The author establishes a strict alternation between two viewpoint characters: Verity, in a version of 2017 California where the US election of 2016 and the Brexit vote went the other way, and Netherton, in a post-apocalyptic future descended, quite possibly, from our version of the timeline. This strict alternation regardless of what's going on and who has the most at stake at the time, and this choice of viewpoint characters, soon begin to work against the success of the book.

Both viewpoint characters are essentially passive. Verity spends most of the book as a passenger, being moved around to escape from a corrupt corporation who hired her at the start of the novel. It's never really clear to me why anyone involves Netherton in events, rather than just going direct; he's a go-between and a middleman and an observer, and the one effective thing he does (fighting off a random encounter that has no lead-up and no follow-through) is entirely by accident. Many of the chapters, particularly the Netherton ones, consist of someone, usually Netherton, repeating something we have just been shown in the previous chapter to someone else who wasn't observing at the time. (Not very far into the book, the two viewpoints connect, by a technological means of communication that's never explained in any depth, but looks to the users like VR.)

The beginning is promising.
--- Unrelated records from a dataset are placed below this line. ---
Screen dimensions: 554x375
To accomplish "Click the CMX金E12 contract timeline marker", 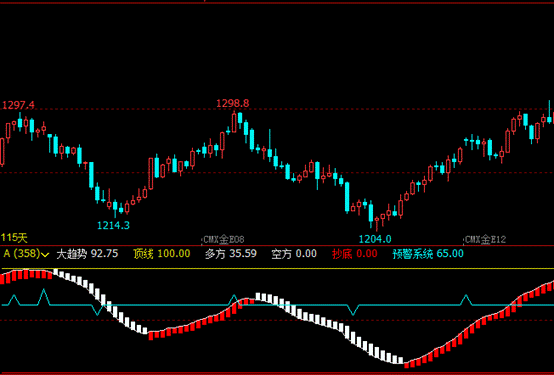I will tap(485, 240).
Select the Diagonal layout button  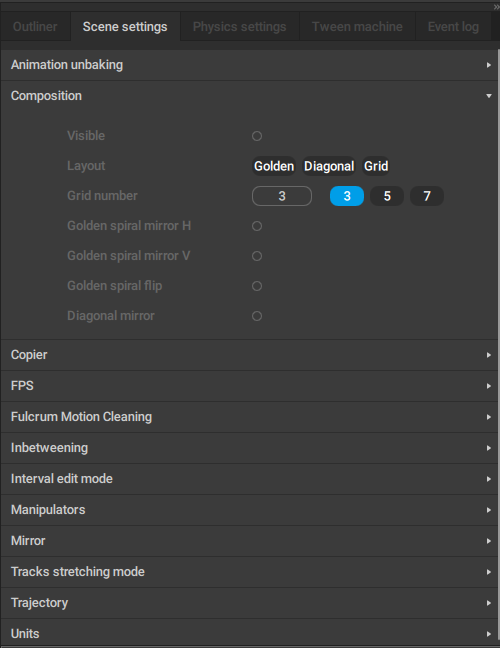(329, 166)
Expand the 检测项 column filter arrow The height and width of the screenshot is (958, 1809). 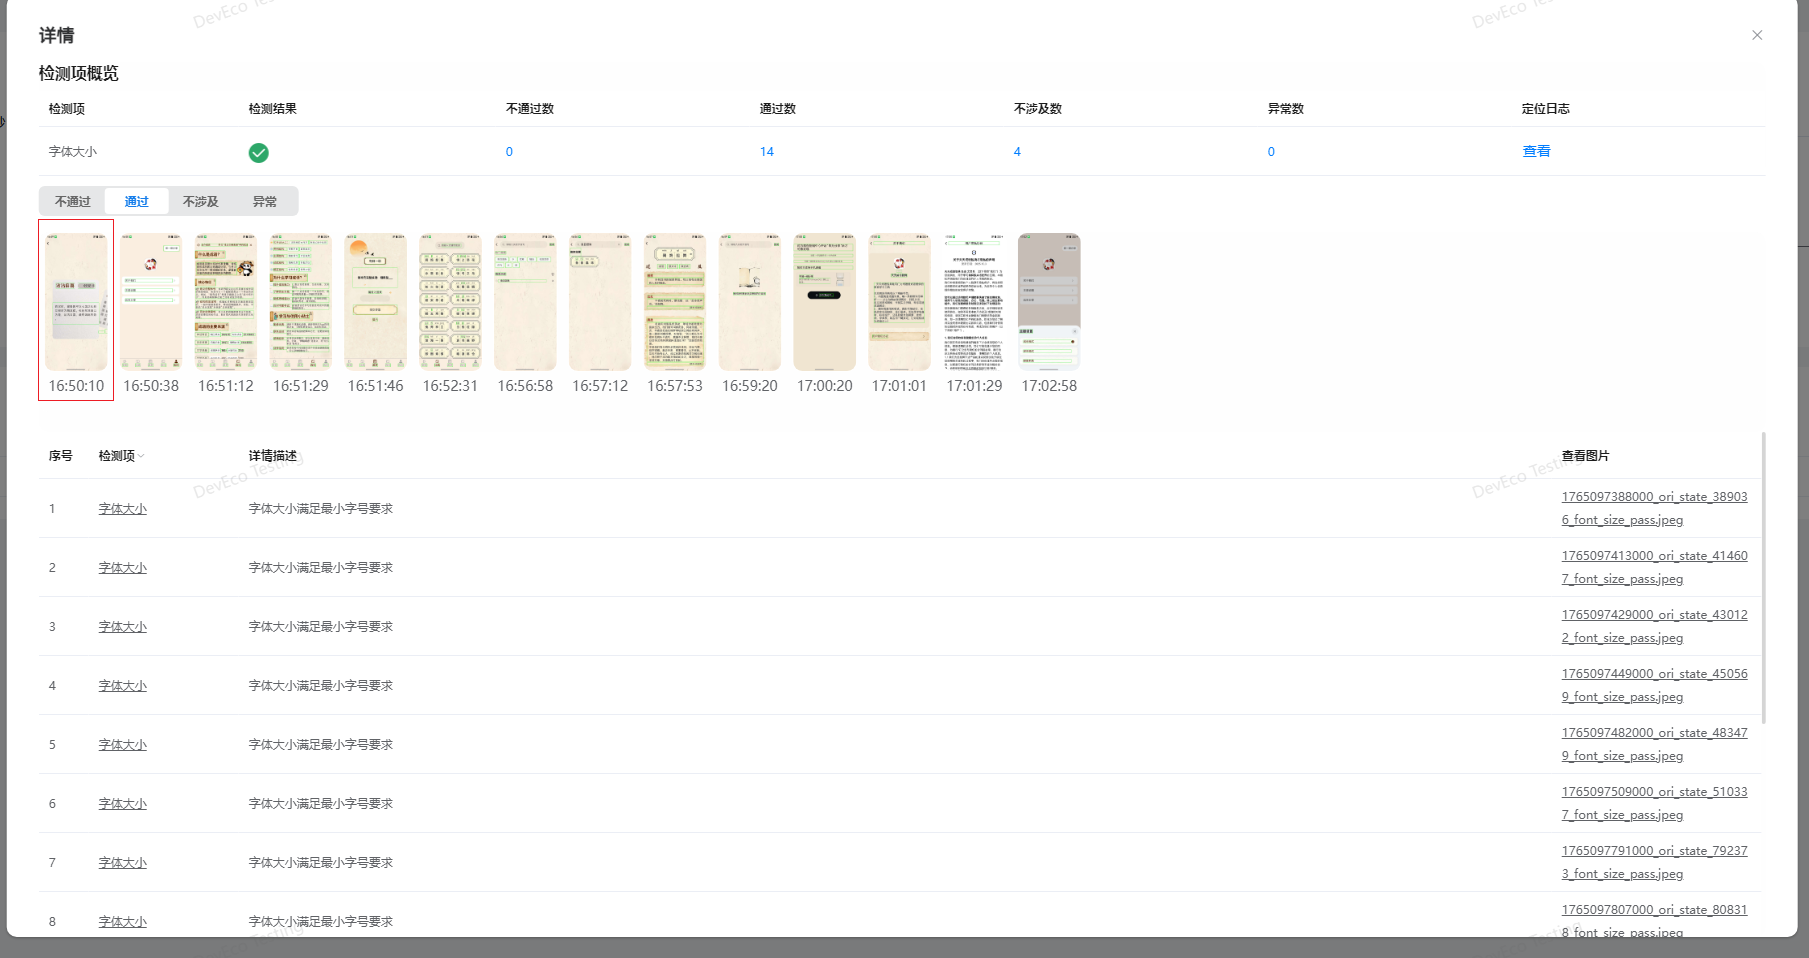(x=141, y=456)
Verity is hired by that dodgy corporation because of her reputation as an "app whisperer" to do vague things with a new alpha build, an advanced AI called Eunice. Eunice is templated on a feisty, fiercely intelligent and capable African-American woman, and is by far the most interesting character in the book; after (view spoiler) (relatively early on), the novel immediately bogs down in exposition, pipe-laying, long descriptions of logistics (she sat here, she put her bag there, she looked at this), and people explaining things to other people that we've just been shown in the previous chapter. Once (view spoiler), the book wraps up rapidly, but without much involvement of the carefully-gathered group of people who are supposedly the protagonists; they have spend all their time while the world was threatened with nuclear disaster doing mostly mundane or evil-corporation-avoidance-related things, rather than working on anything to do with the threat, and (view spoiler).

I got the feeling partway through that the excessive number of secondary characters with backstories that didn't seem relevant to the current story were left over from a previous novel, and indeed it seems this is a sequel to The Peripheral. I was surprised to discover, looking at the front of the book where they are listed, that I'd missed three novels by Gibson since the last one I read, so I don't know if the mediocre dullness of this one is a new development or part of a trend. Since I got a pre-release version from Netgalley, I also don't know if the couple of glitches (such as placing jungle-dwelling orangutans on the savanna) will be fixed before publication; they may be. What I don't think can be fixed is the overnarration of mundane logistics that stands where a plot would normally go, or the limp and ineffectual puppets that are the viewpoint characters.

Accordingly, I'm awarding this my non-prize for Most Disappointing Novel Read in 2019.